STATED GOAL –
Show every line in the data below that contains the word "agent".

ROWS –
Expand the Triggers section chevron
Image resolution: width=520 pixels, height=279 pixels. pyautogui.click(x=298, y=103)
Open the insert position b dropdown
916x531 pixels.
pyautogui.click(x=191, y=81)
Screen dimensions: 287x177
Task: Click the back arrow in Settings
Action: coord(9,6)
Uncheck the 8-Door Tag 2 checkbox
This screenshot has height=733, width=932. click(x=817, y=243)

---

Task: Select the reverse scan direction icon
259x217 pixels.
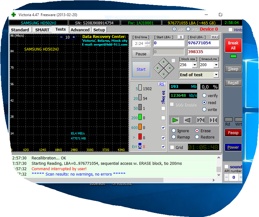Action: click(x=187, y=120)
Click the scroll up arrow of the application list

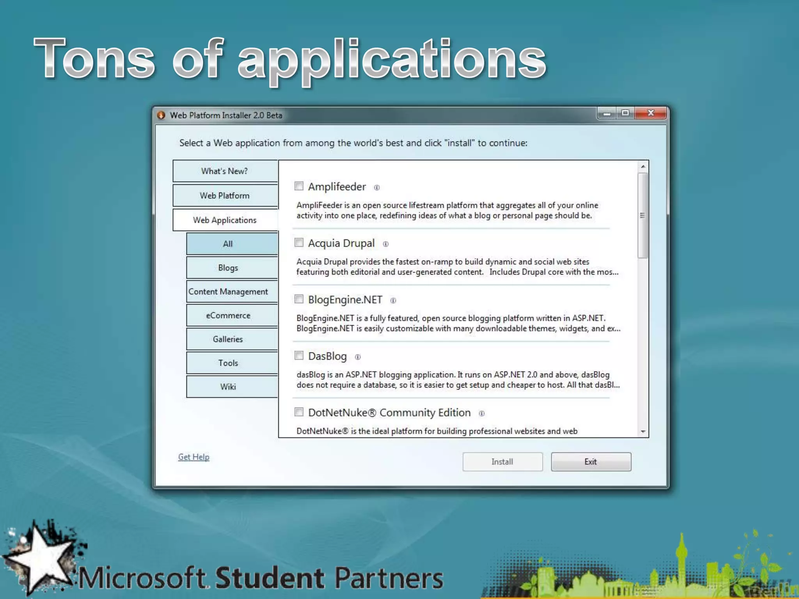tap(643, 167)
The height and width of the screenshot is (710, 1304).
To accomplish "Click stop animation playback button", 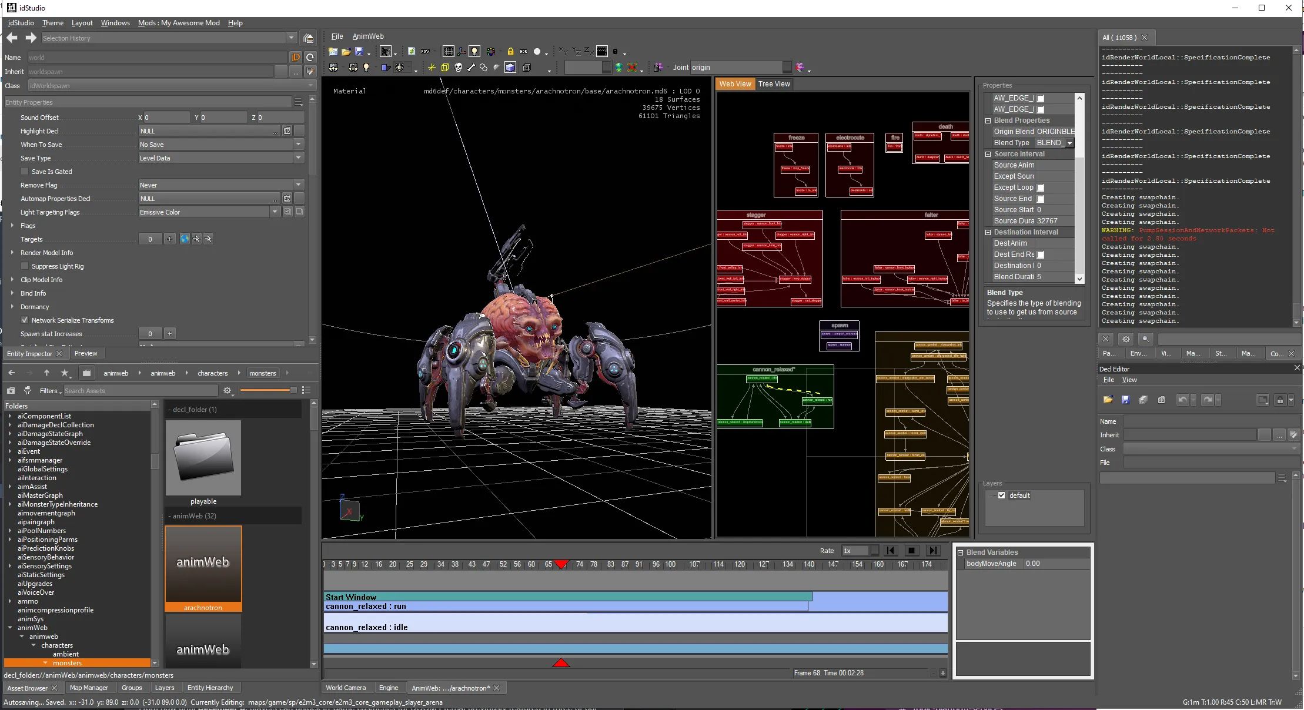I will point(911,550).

...

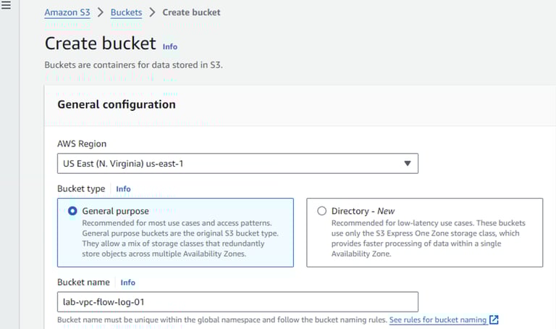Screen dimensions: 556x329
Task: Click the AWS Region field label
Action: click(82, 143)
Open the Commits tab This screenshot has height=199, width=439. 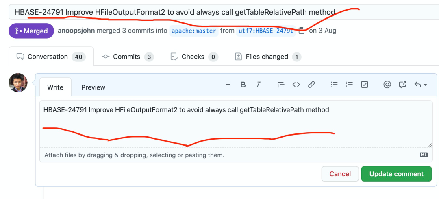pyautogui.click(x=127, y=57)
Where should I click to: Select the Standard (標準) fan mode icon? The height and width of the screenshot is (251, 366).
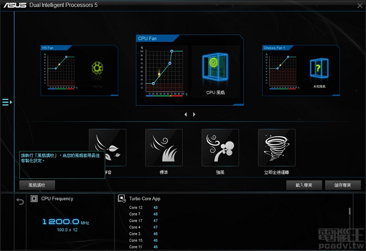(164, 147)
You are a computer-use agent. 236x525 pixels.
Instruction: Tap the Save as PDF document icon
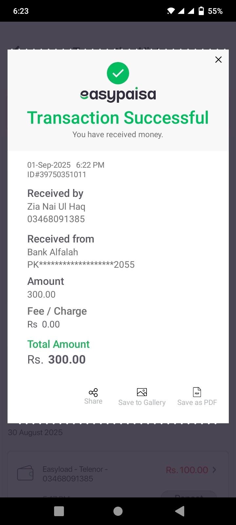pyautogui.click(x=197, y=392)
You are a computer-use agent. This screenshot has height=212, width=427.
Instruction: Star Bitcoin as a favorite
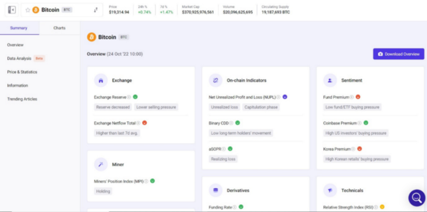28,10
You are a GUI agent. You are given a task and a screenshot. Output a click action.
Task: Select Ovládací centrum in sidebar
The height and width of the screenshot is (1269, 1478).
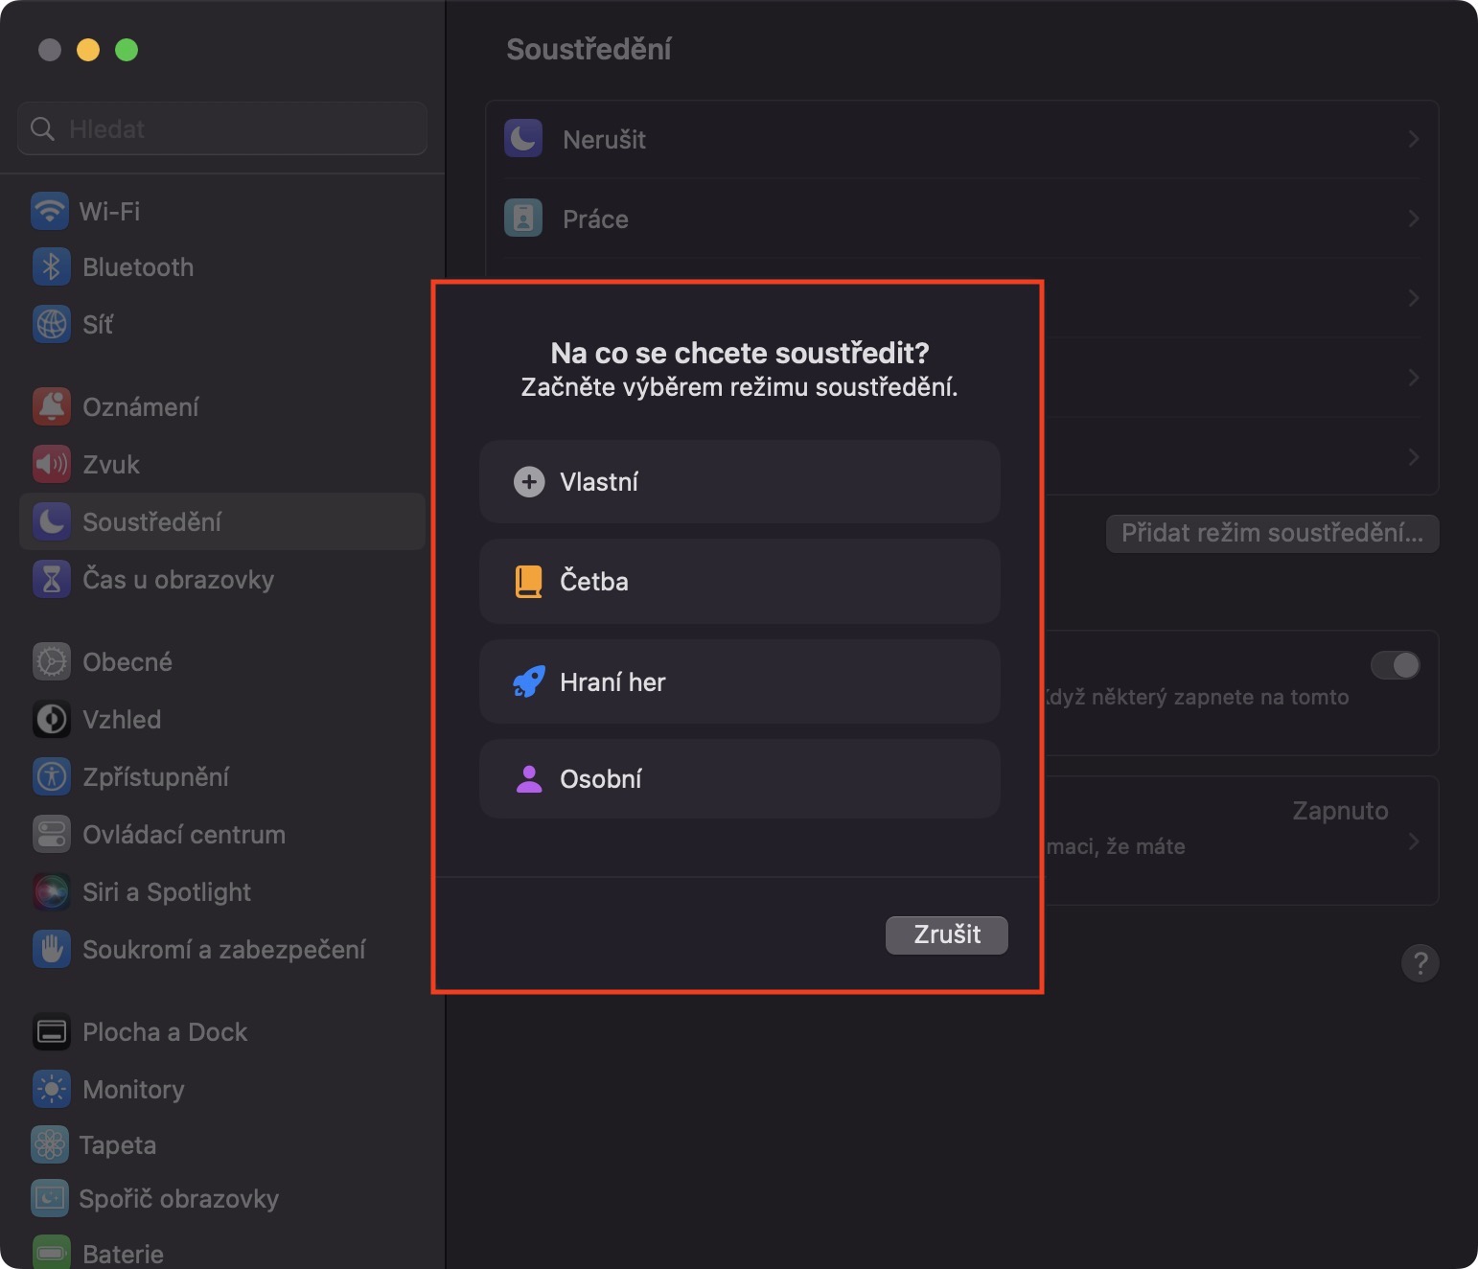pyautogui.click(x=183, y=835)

SOLUTION TO THE PROBLEM –
You are a computer-use agent. 236x525 pixels.
You are a computer-use agent. This screenshot has height=212, width=427.
You are a GUI agent. You are given a task and a screenshot. Output a click action.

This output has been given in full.